Slide View : Parallel Computer Architecture and Programming : 15-418/618 Spring 2015

Previous | Next --- Slide 32 of 54

caretcaret

Is it safe to assume that the chip is designed in such a way that we shouldn't have to worry about bandwidth of transfers between global, shared, and private memory?

rbandlam

How can we visualize per-block shared memory and per-thread private memory in terms of hardware. Is it like that memory resides in cache? Or is it a simple abstraction in terms of implementation that enables threads of same block to access shared memory faster?

lament

@caretcaret No, that is not an acceptable assumption to make.

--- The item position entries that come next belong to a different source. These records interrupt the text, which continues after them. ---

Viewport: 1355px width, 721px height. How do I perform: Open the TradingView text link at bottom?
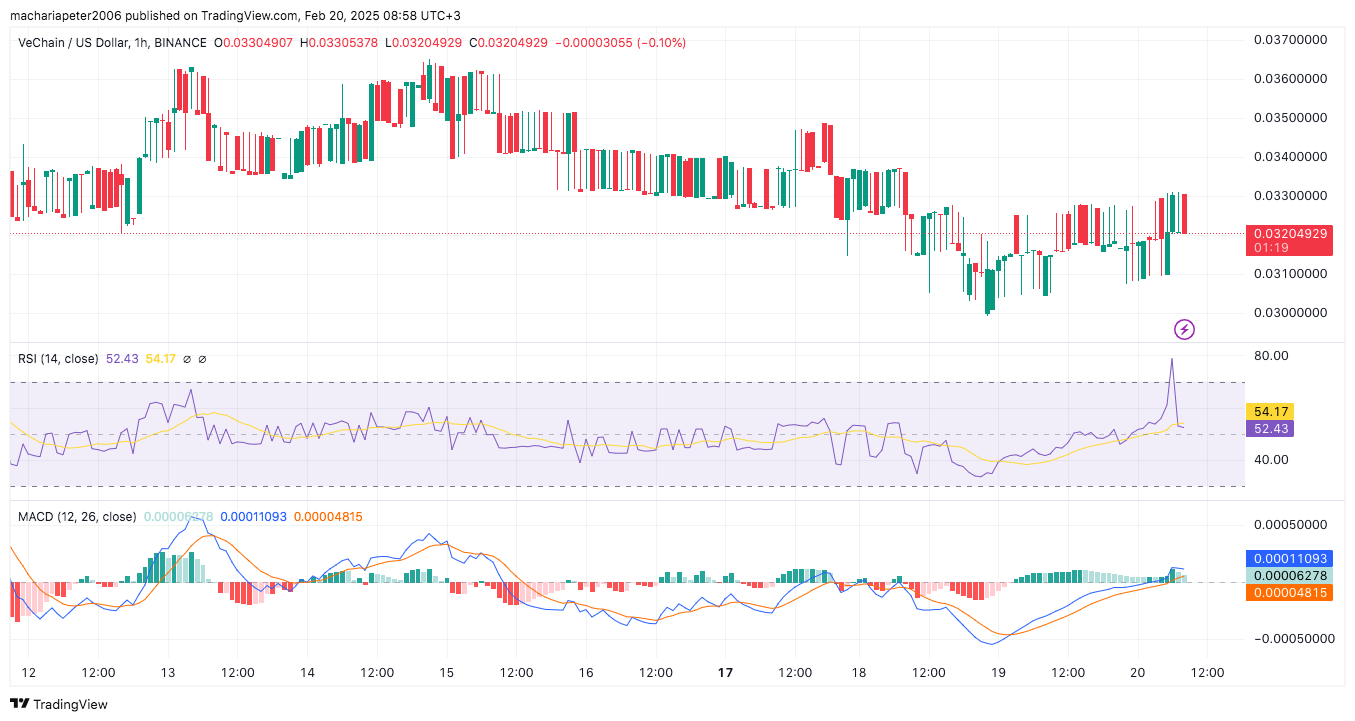70,704
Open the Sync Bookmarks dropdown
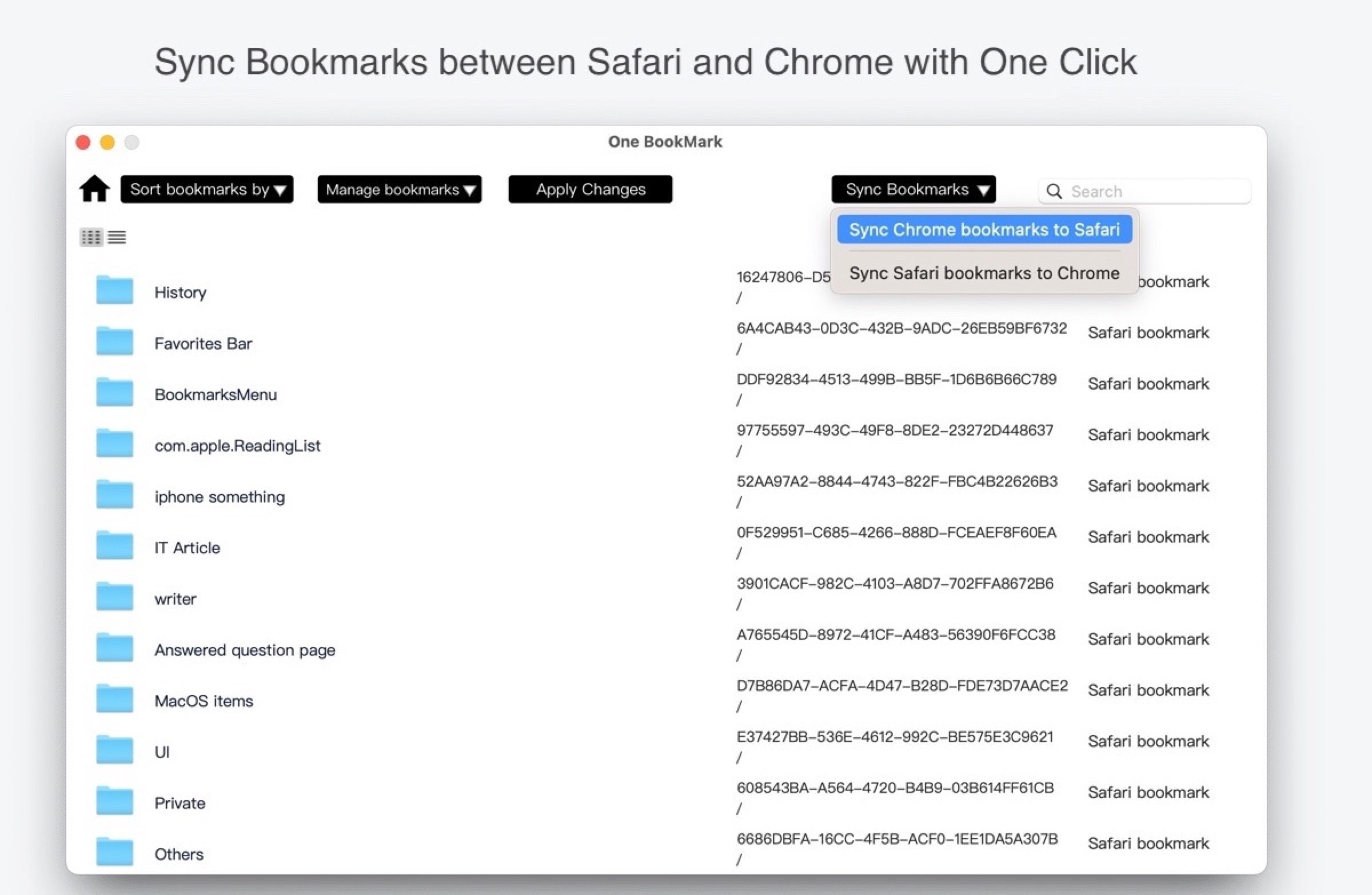 (913, 189)
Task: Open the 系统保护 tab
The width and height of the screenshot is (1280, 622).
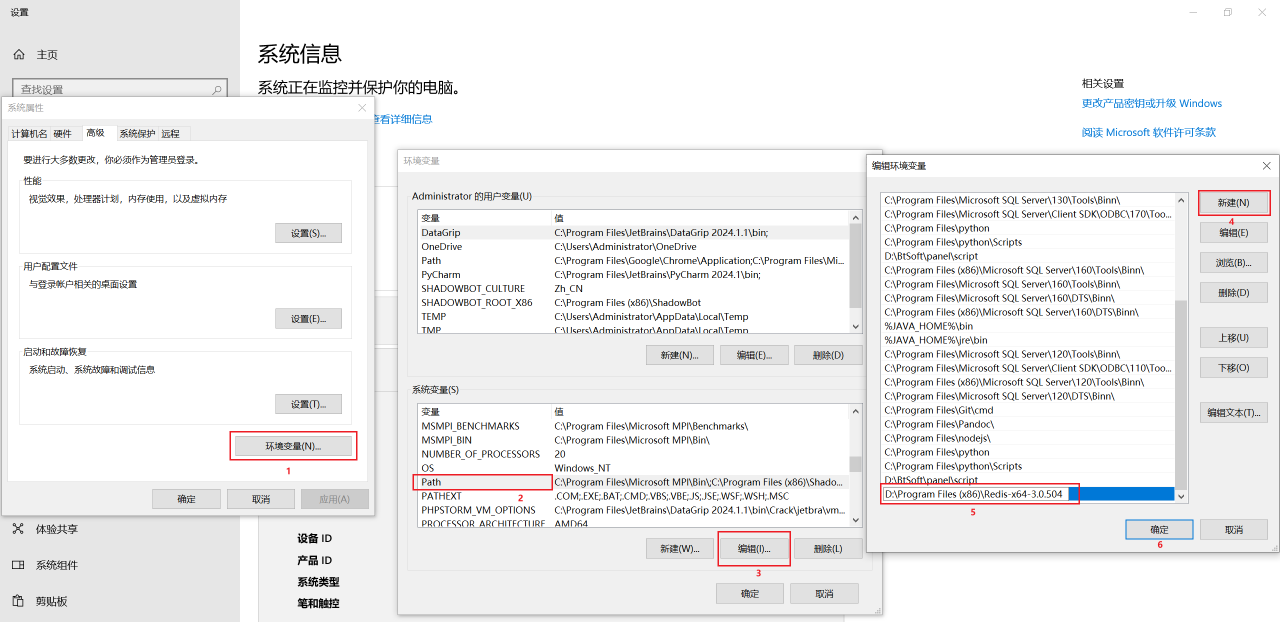Action: coord(137,134)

You can think of these address spaces in a similar fashion as you would cache v.s. disk in the CPU; one is faster than the other and you want to take advantage of that. In the case of the GPU, I believe there are more requirements (from the programmer's perspective) for what goes in each address space than there are for CPUs (see below).

As mentioned later in the slides, thread blocks are run on one "core", allowing them to communicate faster via the shared memory. It is worth keeping in mind that part of the abstraction we are working with specifies that blocks of threads run together (and can communicate or be preempted) where as when blocks of threads are run in respect to one another is (also) entirely out of the programers hands.

caretcaret

@lament I understand that the memory hierarchy is set up to reduce latency, but is the on-chip bandwidth higher than the host-device bandwidth? If not, then the chip itself is a bottleneck that needs to be taken into consideration. If so, how low of an arithmetic intensity does the chip support?